A simple average treats all scores equally — the average of 80, 90, and 70 is 80. A weighted grade accounts for the fact that some assignments matter more than others. If a final exam is worth 40% of your grade and two homework sets are each worth 5%, a score on the final exam carries eight times the impact of each homework. Weighted grading is the standard in most college courses and reflects the professor's judgment about what types of assessment are most important.
What if my weights do not add up to 100%?
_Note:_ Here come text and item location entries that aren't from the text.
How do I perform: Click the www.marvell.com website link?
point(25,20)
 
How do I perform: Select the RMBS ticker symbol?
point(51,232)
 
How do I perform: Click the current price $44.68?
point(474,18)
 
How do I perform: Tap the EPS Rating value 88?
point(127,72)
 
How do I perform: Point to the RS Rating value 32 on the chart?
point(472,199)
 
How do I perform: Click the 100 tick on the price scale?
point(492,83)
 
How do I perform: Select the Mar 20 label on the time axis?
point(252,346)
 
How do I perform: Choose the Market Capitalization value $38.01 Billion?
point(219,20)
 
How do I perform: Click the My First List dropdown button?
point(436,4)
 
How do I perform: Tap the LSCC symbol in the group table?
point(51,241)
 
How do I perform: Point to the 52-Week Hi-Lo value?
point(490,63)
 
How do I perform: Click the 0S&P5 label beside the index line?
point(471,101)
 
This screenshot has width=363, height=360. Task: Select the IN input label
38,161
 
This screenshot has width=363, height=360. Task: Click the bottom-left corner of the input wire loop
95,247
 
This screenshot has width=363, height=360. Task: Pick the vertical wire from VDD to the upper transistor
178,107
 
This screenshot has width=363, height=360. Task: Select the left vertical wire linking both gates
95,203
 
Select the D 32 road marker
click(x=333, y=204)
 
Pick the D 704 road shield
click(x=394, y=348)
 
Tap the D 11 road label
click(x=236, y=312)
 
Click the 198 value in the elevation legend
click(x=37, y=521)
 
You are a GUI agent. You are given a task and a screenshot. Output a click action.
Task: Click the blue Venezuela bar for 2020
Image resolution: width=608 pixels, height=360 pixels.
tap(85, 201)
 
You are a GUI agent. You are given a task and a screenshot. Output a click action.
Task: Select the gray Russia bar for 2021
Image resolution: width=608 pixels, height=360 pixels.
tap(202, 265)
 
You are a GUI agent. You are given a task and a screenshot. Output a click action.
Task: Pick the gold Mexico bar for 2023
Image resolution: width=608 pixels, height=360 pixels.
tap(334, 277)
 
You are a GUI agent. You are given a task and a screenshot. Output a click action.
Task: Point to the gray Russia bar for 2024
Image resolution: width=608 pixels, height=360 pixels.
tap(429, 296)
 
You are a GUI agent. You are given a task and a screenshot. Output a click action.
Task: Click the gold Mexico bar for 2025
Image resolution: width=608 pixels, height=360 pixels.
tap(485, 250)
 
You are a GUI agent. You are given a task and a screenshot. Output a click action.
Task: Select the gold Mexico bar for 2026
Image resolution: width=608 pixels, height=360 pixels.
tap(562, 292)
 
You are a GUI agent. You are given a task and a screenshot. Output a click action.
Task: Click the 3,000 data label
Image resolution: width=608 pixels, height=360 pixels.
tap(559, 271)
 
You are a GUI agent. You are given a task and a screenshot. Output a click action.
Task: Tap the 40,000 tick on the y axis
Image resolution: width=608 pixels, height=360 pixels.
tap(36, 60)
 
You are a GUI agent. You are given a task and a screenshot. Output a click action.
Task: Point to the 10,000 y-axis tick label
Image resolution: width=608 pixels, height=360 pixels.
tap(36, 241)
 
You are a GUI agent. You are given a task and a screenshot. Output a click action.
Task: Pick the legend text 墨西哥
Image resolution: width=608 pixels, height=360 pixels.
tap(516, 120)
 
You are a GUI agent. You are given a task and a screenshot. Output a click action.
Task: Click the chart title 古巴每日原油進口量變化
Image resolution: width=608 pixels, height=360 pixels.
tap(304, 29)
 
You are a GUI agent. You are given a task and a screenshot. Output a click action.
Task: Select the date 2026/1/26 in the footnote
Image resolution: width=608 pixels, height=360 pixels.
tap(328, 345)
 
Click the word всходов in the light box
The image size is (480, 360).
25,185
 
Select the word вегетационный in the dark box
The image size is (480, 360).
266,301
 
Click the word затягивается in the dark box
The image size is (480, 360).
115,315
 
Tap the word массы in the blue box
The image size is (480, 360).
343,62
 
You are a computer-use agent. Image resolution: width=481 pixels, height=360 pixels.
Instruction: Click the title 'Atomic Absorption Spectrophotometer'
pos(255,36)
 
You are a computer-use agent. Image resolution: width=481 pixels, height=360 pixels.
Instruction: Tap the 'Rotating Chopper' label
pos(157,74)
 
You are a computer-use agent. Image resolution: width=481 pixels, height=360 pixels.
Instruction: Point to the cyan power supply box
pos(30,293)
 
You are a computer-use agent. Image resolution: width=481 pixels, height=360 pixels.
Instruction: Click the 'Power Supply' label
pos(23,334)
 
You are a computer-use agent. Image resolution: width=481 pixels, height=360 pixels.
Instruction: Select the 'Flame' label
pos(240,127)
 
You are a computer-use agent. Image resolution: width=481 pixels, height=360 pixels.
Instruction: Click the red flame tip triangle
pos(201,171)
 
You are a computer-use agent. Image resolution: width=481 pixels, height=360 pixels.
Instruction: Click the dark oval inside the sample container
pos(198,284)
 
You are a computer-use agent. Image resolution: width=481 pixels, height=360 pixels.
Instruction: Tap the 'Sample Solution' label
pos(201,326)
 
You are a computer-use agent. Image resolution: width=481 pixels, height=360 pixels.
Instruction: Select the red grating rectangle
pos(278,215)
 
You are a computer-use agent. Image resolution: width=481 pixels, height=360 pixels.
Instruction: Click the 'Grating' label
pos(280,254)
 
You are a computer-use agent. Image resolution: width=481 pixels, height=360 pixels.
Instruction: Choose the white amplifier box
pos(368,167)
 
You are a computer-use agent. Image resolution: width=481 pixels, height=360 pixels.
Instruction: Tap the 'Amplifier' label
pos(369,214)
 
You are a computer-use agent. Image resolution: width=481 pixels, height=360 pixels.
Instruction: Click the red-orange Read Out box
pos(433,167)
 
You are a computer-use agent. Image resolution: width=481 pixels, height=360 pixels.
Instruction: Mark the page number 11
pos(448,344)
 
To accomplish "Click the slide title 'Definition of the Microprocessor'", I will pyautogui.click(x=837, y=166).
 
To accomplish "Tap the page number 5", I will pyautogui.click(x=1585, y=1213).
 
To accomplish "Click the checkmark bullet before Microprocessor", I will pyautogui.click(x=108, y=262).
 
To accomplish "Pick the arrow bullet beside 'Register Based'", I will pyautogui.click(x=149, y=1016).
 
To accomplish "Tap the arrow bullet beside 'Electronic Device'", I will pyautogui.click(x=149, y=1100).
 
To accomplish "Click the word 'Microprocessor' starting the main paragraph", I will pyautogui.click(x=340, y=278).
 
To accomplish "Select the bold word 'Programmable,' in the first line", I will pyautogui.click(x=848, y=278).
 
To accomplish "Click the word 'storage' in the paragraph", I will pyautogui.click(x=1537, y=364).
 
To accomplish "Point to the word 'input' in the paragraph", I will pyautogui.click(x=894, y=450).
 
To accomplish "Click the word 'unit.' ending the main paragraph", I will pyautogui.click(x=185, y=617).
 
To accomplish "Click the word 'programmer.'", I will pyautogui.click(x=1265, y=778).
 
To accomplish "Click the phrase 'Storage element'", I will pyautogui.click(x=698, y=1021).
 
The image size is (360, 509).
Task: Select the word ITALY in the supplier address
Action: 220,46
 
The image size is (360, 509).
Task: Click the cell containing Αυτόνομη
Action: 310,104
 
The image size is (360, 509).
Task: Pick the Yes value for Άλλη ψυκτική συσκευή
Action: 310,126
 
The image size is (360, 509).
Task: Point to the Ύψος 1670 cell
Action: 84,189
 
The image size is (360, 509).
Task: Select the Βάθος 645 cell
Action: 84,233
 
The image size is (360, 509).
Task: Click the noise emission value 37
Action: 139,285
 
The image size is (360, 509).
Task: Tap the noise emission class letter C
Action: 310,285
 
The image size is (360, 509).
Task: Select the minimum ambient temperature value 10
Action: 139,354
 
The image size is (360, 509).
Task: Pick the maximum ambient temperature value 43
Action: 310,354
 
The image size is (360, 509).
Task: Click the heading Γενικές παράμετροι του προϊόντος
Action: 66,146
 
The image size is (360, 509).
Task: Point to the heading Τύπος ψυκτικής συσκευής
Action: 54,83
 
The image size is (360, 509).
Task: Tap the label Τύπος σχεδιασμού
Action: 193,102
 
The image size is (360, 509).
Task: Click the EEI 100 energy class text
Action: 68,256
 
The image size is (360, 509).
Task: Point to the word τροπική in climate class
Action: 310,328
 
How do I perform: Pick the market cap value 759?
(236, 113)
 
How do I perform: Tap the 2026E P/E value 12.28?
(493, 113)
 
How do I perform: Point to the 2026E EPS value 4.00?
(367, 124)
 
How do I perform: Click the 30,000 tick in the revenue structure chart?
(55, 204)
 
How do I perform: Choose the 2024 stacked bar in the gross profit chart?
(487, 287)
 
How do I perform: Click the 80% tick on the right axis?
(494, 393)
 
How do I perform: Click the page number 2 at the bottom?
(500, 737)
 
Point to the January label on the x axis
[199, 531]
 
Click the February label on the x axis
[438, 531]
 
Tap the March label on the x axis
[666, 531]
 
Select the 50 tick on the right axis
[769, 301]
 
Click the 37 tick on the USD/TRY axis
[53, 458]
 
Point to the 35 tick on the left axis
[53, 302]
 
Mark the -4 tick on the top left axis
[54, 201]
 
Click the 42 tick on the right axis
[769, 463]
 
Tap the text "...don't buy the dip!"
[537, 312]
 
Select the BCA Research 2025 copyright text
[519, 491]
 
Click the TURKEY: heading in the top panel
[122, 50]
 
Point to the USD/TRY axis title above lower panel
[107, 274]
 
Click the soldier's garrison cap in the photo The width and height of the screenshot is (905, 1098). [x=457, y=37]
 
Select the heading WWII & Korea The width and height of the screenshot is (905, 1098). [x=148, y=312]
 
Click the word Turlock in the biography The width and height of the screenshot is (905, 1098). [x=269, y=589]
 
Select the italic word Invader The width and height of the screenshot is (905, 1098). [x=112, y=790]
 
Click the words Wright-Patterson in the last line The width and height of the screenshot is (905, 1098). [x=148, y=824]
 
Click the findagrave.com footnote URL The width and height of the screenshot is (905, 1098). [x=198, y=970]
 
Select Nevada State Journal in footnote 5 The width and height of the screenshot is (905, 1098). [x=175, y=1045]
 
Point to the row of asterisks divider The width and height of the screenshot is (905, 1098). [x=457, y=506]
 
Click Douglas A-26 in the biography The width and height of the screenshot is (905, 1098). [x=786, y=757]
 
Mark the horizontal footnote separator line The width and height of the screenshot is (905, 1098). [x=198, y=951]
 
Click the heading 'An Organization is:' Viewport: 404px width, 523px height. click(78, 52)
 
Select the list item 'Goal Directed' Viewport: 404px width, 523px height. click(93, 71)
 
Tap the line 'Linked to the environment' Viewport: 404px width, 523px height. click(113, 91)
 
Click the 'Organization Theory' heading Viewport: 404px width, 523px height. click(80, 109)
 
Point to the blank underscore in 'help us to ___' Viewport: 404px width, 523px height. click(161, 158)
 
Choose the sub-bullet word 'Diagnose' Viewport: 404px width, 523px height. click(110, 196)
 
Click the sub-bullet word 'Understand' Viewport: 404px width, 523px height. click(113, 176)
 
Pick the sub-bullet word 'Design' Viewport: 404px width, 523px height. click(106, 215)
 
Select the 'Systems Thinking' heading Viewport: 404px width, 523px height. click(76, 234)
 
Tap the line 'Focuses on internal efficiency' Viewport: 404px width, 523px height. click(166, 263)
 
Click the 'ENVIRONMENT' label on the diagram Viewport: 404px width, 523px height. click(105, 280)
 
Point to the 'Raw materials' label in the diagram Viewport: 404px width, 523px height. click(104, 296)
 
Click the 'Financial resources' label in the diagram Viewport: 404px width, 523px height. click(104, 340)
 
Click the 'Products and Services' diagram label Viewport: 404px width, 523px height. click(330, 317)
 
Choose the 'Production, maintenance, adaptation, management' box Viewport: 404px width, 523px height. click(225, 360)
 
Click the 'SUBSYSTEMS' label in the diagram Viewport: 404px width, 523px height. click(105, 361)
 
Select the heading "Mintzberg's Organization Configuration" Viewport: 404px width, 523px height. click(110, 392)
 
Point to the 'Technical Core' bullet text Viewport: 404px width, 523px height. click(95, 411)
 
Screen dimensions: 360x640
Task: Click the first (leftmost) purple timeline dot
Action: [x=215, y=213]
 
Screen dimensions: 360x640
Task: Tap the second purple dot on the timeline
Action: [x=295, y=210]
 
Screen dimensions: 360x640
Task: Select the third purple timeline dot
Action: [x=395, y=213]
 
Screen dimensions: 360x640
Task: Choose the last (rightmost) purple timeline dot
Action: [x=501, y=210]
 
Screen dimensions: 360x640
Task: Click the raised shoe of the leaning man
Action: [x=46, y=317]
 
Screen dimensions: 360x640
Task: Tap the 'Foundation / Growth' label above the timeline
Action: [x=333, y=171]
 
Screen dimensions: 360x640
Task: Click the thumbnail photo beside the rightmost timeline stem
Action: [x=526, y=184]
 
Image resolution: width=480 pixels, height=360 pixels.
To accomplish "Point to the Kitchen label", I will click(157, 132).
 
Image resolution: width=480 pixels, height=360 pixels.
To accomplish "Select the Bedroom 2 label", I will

The calculator still gives you a valid weighted average of the items you entered. However, if the weights are incomplete — because you have not yet received grades for some future assignments — the result is your current grade on completed work, not your final course grade. Use this as a reference point for where you stand now, and use the Final Grade Calculator to estimate what you need on upcoming assessments.
How do I handle a course with multiple assignments in the same category?
Many syllabi list categories rather than individual assignments. For example, 'Homework: 20% total, 10 homework sets.' In that case, calculate your average score across all homework assignments (say, 85%) and enter that as one row with a weight of 20%. Alternatively, enter each homework set individually with a weight of 2% each — both approaches give the same result.
Can I account for extra credit in this calculator?
Yes. Add an extra credit row with the bonus points as your score (which might exceed 100%) and the extra credit weight as listed in your syllabus. Some professors add a flat 2–5 points to the final grade rather than weighting it; in that case, just add 2–5 to whatever grade the calculator shows. Always check your syllabus to understand exactly how extra credit is applied.
What if my professor drops the lowest quiz grade?
Exclude your lowest quiz score from the calculator and adjust the weights accordingly. For example, if there were 5 quizzes each worth 4% (total 20%) and the lowest is dropped, you have 4 quizzes totaling 16% — but many professors rescale so the quiz category still counts 20%. In that case, each of the 4 remaining quizzes effectively counts 5%. Check your syllabus or ask your professor exactly how the drop policy works before adjusting.
My grade in the calculator is different from what the professor shows. Why?
Several things can cause this. First, some professors round intermediate results differently. Second, participation or attendance grades may not have been entered. Third, some learning management systems like Canvas or Blackboard calculate grades differently when assignments have different possible point values rather than all being out of 100%. If the discrepancy is significant, it is always worth asking your professor to walk through their grading calculation with you.